| Function | Reference Model | Input/Output Data |
| SubAIMs | JSON Metadata | Profiles |
| Reference Software | Conformance Testing | Performance Assessment |
1. Function
The Context Capture (PGM‑CXC) AIM is the A‑User’s active perceptual interface to the spatial environment. It collects, fuses, and structures multimodal contextual information – including audio, visual, spatial, and environmental signals – and supports runtime reorientation under explicit Human or AUC commands.
CXC provides Audio Scene Descriptors and Visual Scene Descriptors. They include object localisation, user gaze/gesture alignment, and spatial layout information required for Goal Acquisition.
CXC may be directed by the Human through natural commands (e.g., “look at that corner”, “zoom there”, “follow that object”), which AUC translates into perceptual redirection operations. These operations adjust CXC’s capture configuration prior to any semantic interpretation.
CXC does not interpret goals or meaning; instead, it supplies perceptual context.
Specific functionalities
Multimodal Context Acquisition: The CXC AIM continuously captures audio, visual, spatial, and environmental signals from the surrounding environment.
Audio and Visual Scene Descriptor Generation: The CXC AIM generates Audio Scene Descriptors and Visual Scene Descriptors that describe object localisation, spatial layout, User gaze/gesture alignment, and other perceptual features of the environment.

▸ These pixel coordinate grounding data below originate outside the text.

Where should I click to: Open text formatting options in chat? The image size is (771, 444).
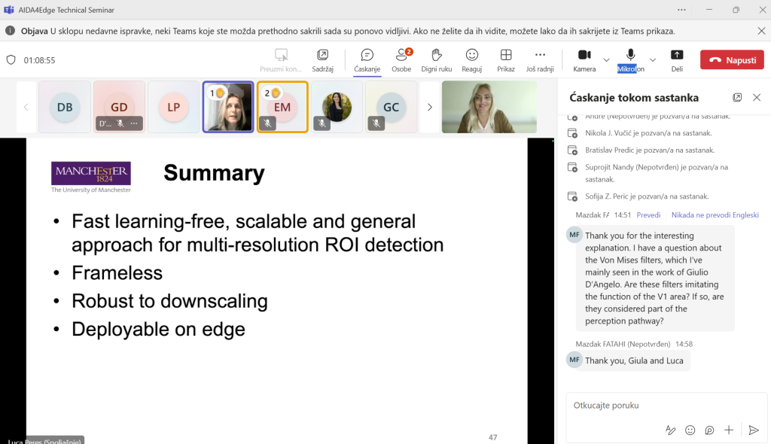(x=670, y=430)
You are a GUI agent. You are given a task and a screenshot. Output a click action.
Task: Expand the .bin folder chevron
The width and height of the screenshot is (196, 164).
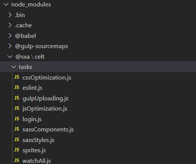pos(10,15)
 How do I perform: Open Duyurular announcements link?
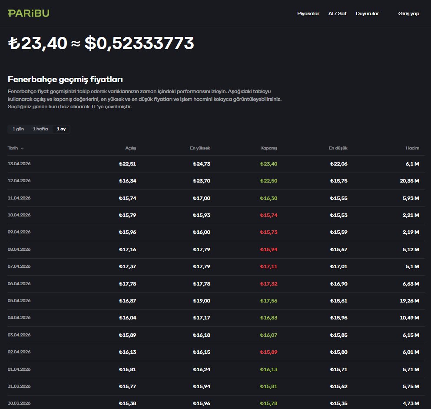367,13
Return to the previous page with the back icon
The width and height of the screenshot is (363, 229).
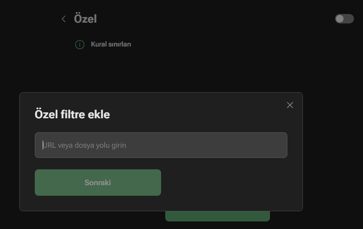click(64, 19)
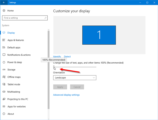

Human‑Driven Perceptual Redirection: The CXC AIM supports perceptual redirection when instructed by the Human through AUC (e.g., reorienting viewpoint, changing focus, zooming, following a referenced object or region).

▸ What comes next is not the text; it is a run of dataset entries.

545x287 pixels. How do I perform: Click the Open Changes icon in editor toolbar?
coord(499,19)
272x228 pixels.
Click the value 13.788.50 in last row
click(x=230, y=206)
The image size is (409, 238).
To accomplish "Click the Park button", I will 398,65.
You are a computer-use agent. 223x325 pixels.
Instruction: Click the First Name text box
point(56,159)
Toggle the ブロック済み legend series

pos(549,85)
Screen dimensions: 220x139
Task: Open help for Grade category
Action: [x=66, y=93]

Runtime Capture Reconfiguration: The CXC AIM dynamically reconfigures its capture parameters (e.g., direction, focus, zoom, sampling region) in response to perceptual redirection commands issued by AUC.
Perceptual Grounding for Goal Acquisition: The CXC AIM provides perceptual descriptors that enable spatial grounding of Human expressions involving referenced objects or regions (e.g., “that corner”, “this object”, “over there”).
2. Reference Model
Figure 3 gives the Context Capture (PGM-CXC) Reference Model.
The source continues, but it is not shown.